The government's new Housing Strategy, due out next month, must do a lot more than tinker with the system if it is going to address our massive housing crisis
Housing in England is in crisis: despite being one of the richest nations in the world, we are failing to provide enough homes for our people. If we don’t, as a country, get serious about building more houses, our children will pay for it in the years to come.
So, the big question vexing policymakers of all parties is: ‘How can we pay for the new homes we need?’ That’s the question which we at the Institute for Public Policy Research try to address head-on in our new report, Build now or pay later?, published yesterday. In it, we suggest five ways of funding new housing supply, despite straitened economic times.
First, by domestic institutional investment in new residential property, especially by local authority pension funds. Local authorities have large, patient pension funds. The councillors who sit on their boards hear first-hand of the impacts of our shortage of housing every month from constituents in their surgeries: they understand the need for more housing better than most. Concerns about investing in their own backyard can be addressed by teaming up with other local authorities' pension funds to invest across a wider area. Over the long term, housing is a solid investment, in every sense of the word.
Secondly, by local authorities releasing their own public land for development (perhaps in return for an equity stake) and adopting a more assertive ‘use it or lose it’ approach to private land (for instance through greater use of time-limited planning permissions). Local authorities control 51 per cent of the developable land which is owned by the public sector. They should also exploit to the full the house-building potential offered by Housing Revenue Account reform, including exploring the possibility of sharing borrowing headroom between authorities.
Thirdly, through shifting central government expenditure on housing, over time, away from personal subsidy through housing benefit and towards investment in bricks and mortar: this means reversing 40 years of drift in the opposite direction, without, crucially, pulling the rug from under existing tenants.
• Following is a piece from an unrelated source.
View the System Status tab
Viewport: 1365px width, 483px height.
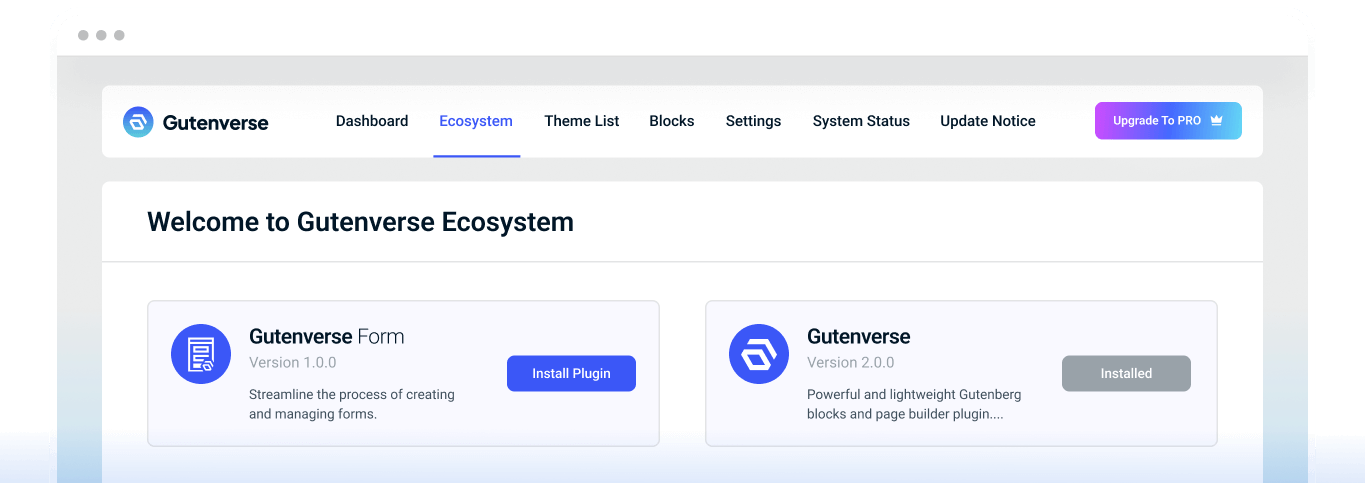[x=861, y=121]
Setting a single housing strategy and budget in Whitehall would help with delivering this change. We could experiment with localising responsibility for all housing spend, including Housing Benefit, starting in London. This would give the Mayor (or local authorities elsewhere) more of an incentive to keep rents and therefore Housing Benefit bills down to invest more in new supply. And deals to form hybrid social-private landlords could keep rents down in return for guaranteed tenants, helping us to get more out of the private rented sector, where Housing Benefit has sometimes looked like a landlord enrichment scheme.
Fourthly, by expanding the nascent Green Investment Bank into a fully fledged National Investment Bank to fund infrastructure development, including new homes. This would mean using the state's resources to enable the private sector to borrow cheaply to build new homes, inverting the operating principles of PFI.
And fifthly, through reform of the development industry to get construction going: at the moment, the normal laws of supply and demand don’t work in housing because developers do not respond to more demand with more supply, preferring instead to bank their land and make large profits on small volumes of building. Reforming the planning system is only one side of this coin. The other side is about getting developers to develop, once they have the land.
The government's new Housing Strategy, due out next month, mustn’t simply recapitulate existing policy; overplay peripheral low-cost home-ownership schemes; or pin too much hope on the single proposition of release of central government land. The housing challenge we face as a country is a daunting one. The present predicament is one of low supply, low finance and low confidence, despite low interest rates. Some big ideas are needed. IPPR is doing what it can to help us come up with them in time.